Они приехали вдвоем, шофер ждал на улице в новенькой «эмке». Боря раздал всем шоколадные конфеты «Мишка косолапый», обертка тогда была немножко другой — изящнее, почему-то с желтыми звездами. Он никогда не появлялся с пустыми руками. Он и Саша ушли куда-то, у них были дела в одном из немногих писательских домов. Интересно, у кого? У Пильняка? Может, у Веселого? А может, Фадеев присматривал ему дачу или место, где можно построиться?

— Нет, — говорит Ёла строго, — ему хватало того, что на Клязьме.

Знаю: на Клязьме дедушка с Ильфом и Петровым купил дом у Кольцова, правда, без печки, поэтому жили там летом, и Ёла жила…

Опять встаем на край дороги и пропускаем несколько машин.

— Может, пойдем обратно?

— Давай еще немного, — просит она. — Вон до того дерева.

В тот день Ёлу в комнате обступили ребята. Они написали жалобу, которую просили отдать Фадееву.

— На кого?

— Ой, да я не помню уже…

— Может, вас плохо кормили?

— Хорошо. Хорошо. Курицей. Резали нам кур…

— Так на кого жалоба?

Она смотрит поверх моей головы, по лицу блуждает полуулыбка.

— На дочку Ставского! — осеняет меня.

— Не кричи. — Она щурится, всматриваясь в отдаленную сосну, глубоко пересеченную продольной трещиной. — Ладно, давай обратно.

Мы идем обратно, и я украдкой все время посматриваю на нее, замечая, как обострился носик, как вспархивают бровки и нижняя губка наползает на верхнюю, накрывая черничную родинку.

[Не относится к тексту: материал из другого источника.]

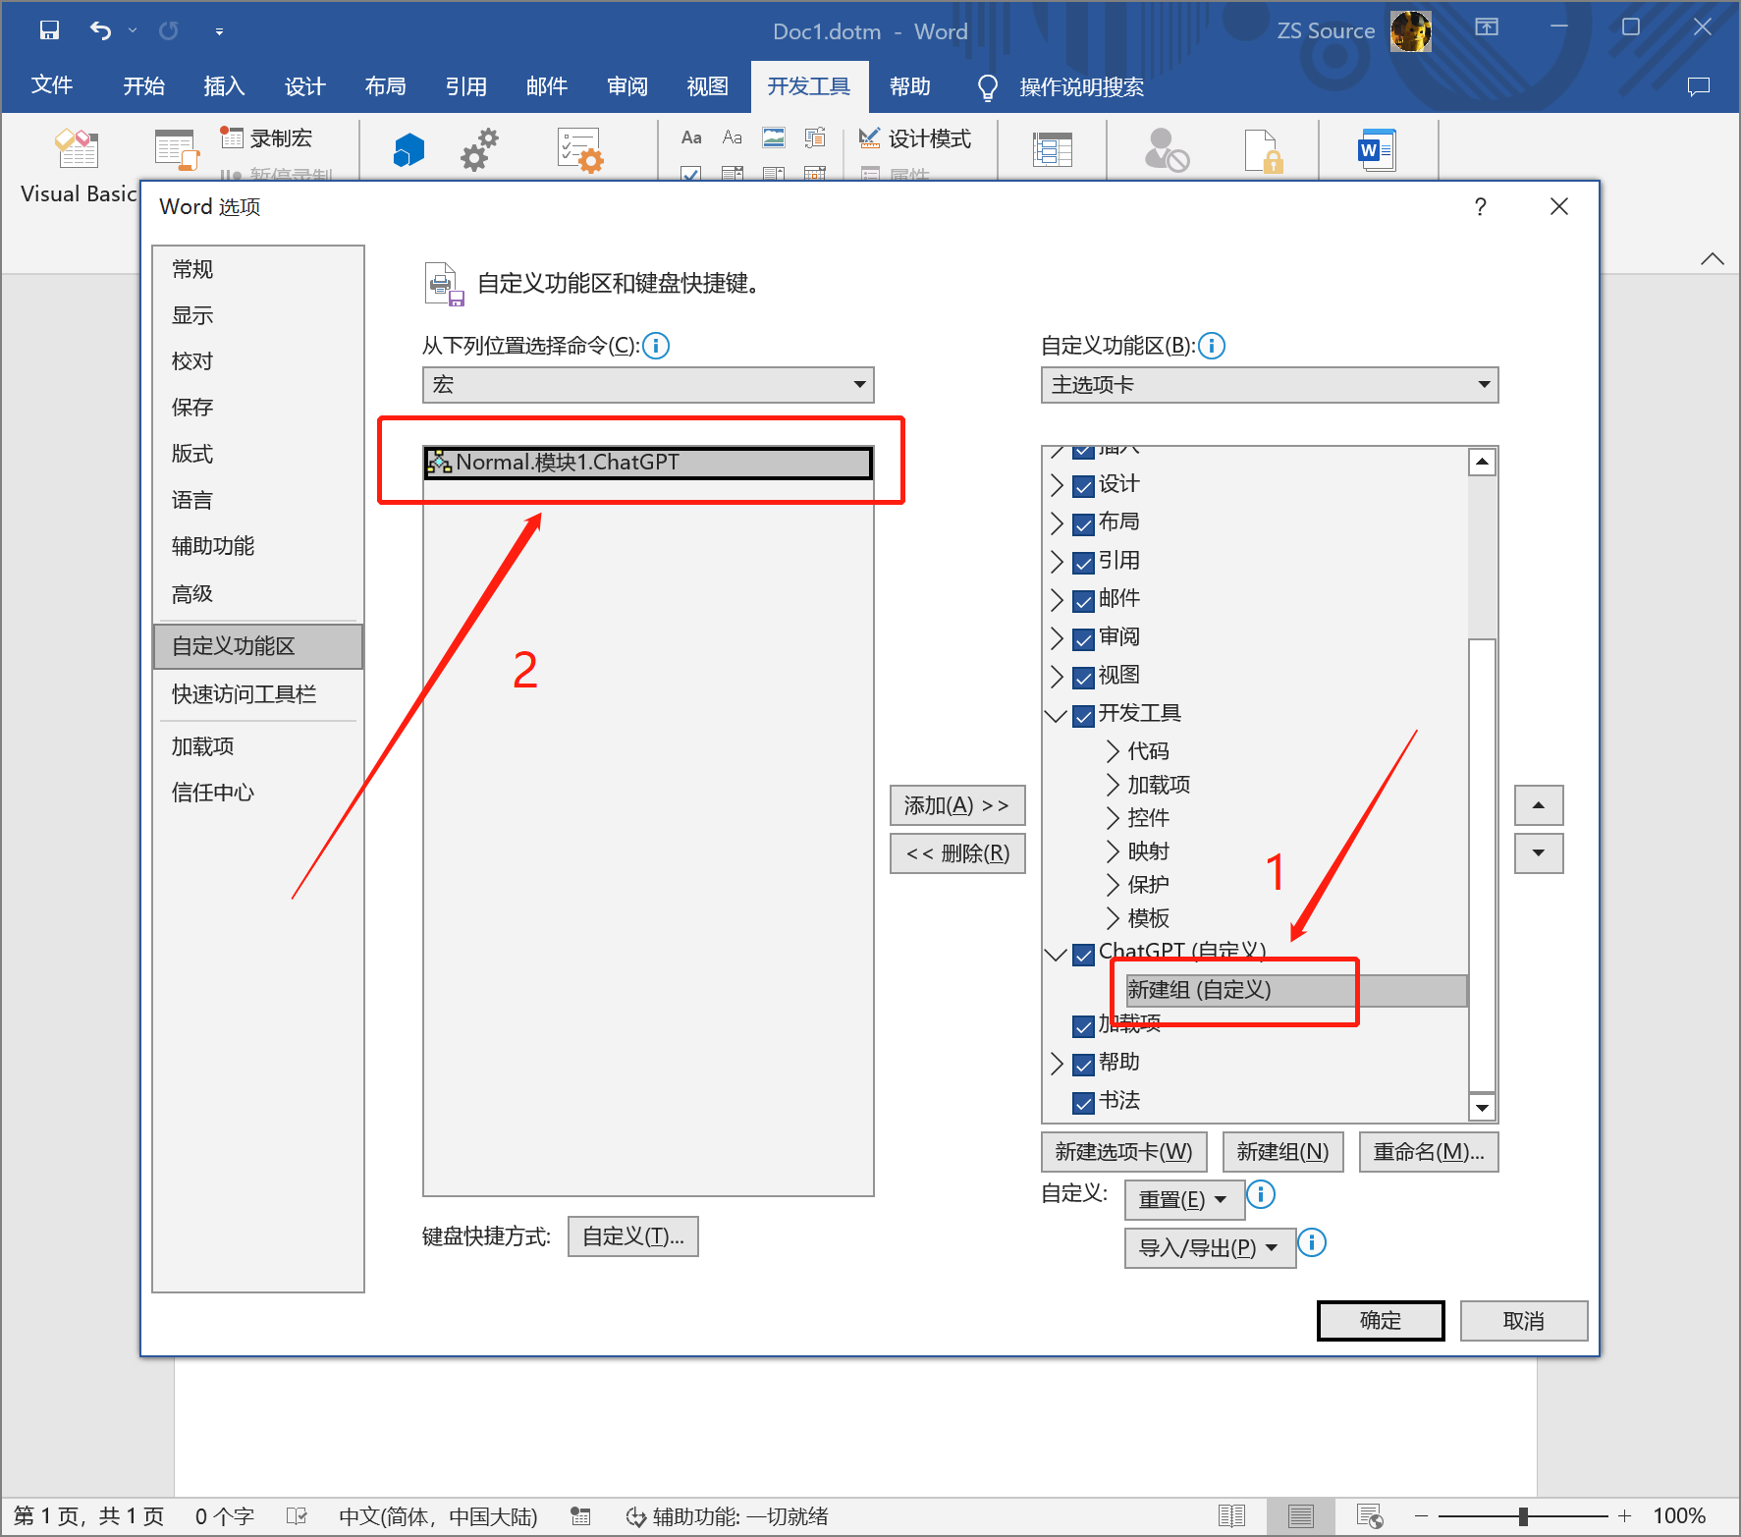The height and width of the screenshot is (1537, 1741).
Task: Toggle the 书法 tab checkbox
Action: click(1083, 1103)
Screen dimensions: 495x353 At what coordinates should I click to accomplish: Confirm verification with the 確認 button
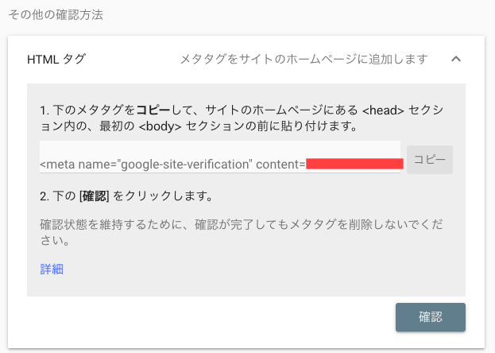tap(431, 317)
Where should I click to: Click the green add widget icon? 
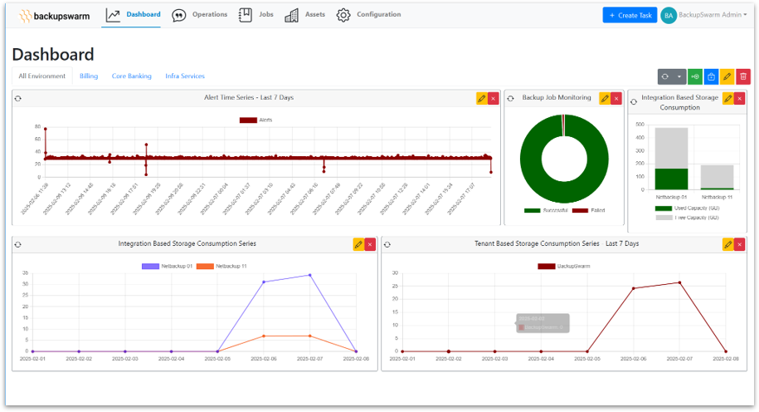pos(695,76)
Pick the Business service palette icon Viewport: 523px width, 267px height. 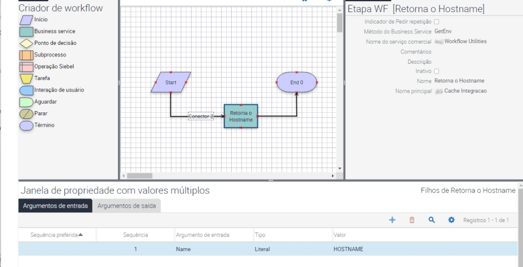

Знаю: Ставский и Фадеев боролись, писатели были недовольны грубостью Ставского, просили Сталина его отодвинуть. А тут еще и дочь поселил в лучших условиях, чем жили другие…

— Ты отдала?

— А? Да… — Голос ее тонко дрожит. — Папа с Сашей вернулись. Я отдала папе. Когда Саши не было рядом. Папа ничего не сказал. Он взял эту бумагу, смял, шаром таким, сунул в карман пальто и очень строго на меня посмотрел.  А потом спросил: «И что, тебе это интересно?» И знаешь, мне стало так стыдно. И до сих пор…

Я спрашиваю про деда: как он смотрел, часто ли смеялся, был ли тревожен или спокоен, как поправлял волосы, как звучал его голос.

— Тихий, теплый, ровный, мужской, — перебирает она определения.

Солнце мигает, поднимается ветер, сосны раскачиваются и опасно скрипят, там и тут со стуком падают шишки, ветка повисла на проводах — мы ничего не говорим, но Ёла начинает идти быстрее, громче цокая палкой.